Starhenge is Liam Sharp’s first venture into writing a fully creator owned title with Image Comics. It is a bold and fearless endeavour. Sharp’s previously much loved creator owned project Captain Stone was equally creative and yet Starhenge is significantly more polished and ambitious.
With that said this new offering clearly wears some of its some of its comic influences upon its sleeve. There are surely hints of Alan Moore’s Swamp Thing in places, not that those influences should be considered a bad thing. If inspiration should be taken from anywhere Moore’s Swamp Thing is certainly a fine place to start.
The most obvious element to appreciate is Liam’s incredible visuals.
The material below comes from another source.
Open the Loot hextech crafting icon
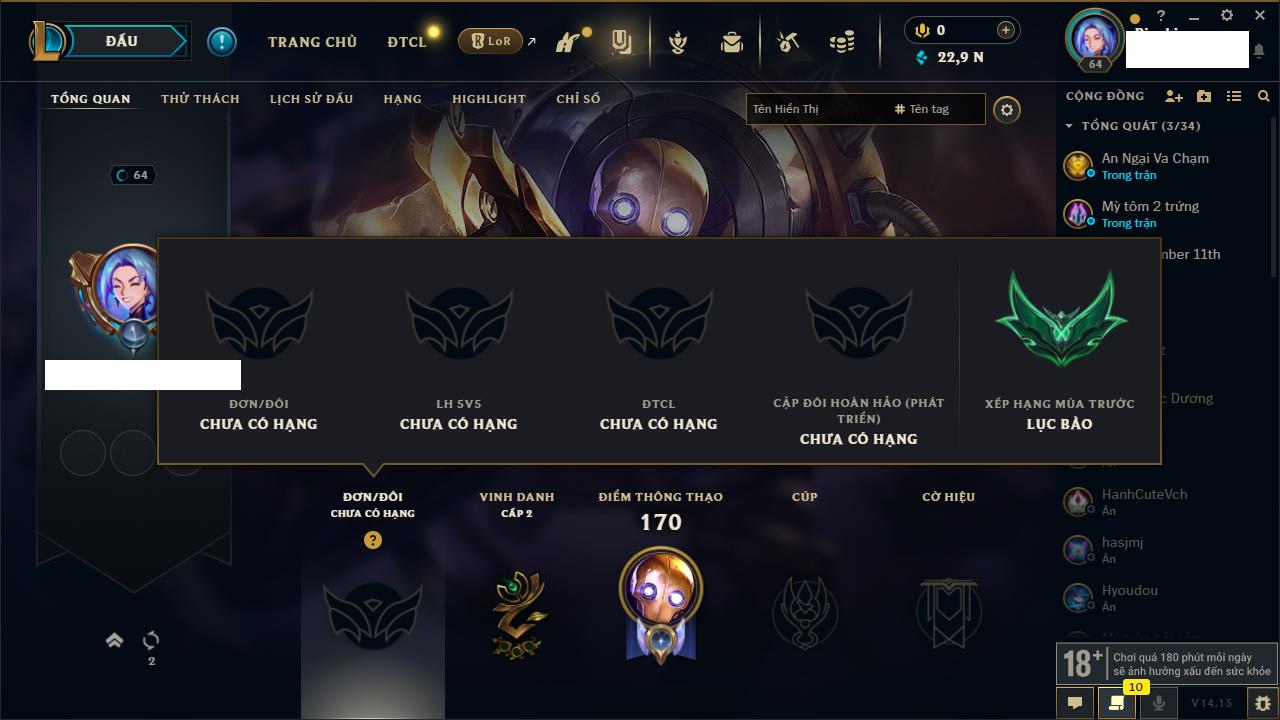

This is one of those comics that would make for a hugely enjoyable artbook even without the storyline and the incredibly expert lettering on display. It is hard to imagine Liam has been holding anything back in recent years given his successes on DC’s Green Lantern and Wonder Woman titles and yet that would appear to be the case here.
Visually Starhenge is a true treat for the eyes. Liam keeps to a strict grid system to tell his story which works perfectly and is slightly reminiscent of his recent DC Bat and The Cat work and even from his Hulk issues many years ago. Where the project becomes truly intriguing is the storyline.
It certainly feels that Liam’s Brave and the Bold series for DC may too have been a warm up for this obvious passion project. The love of mythology combined with a deep understanding of science fiction is there for all to see. That special sense of wonder that all good science fiction creates is also there and certainly present. Arguably it is a comic that requires the reader to concentrate. One cursory read doesn’t do the material justice, there is some nuance on display that takes some time to appreciate. It is a comic that punches you in the face and tells you to keep re-reading again and again. It demands the reader to pay attention.
Arthurian legend may have a new author now in the 21st century. If any criticism was appropriate, it would be that this first instalment is slightly frustrating - it leaves the reader truly demanding more. I suspect the series may be hugely more fulfilling read as whole. With that consideration I can’t wait for the next chapter.
I genuinely hope Starhenge is a huge sales success for the simple reason I hope Image see common sense and publish an enormous, oversized edition to appreciate the glorious art on display here in a hardback edition.
In my book it gets ten gold stars out of five.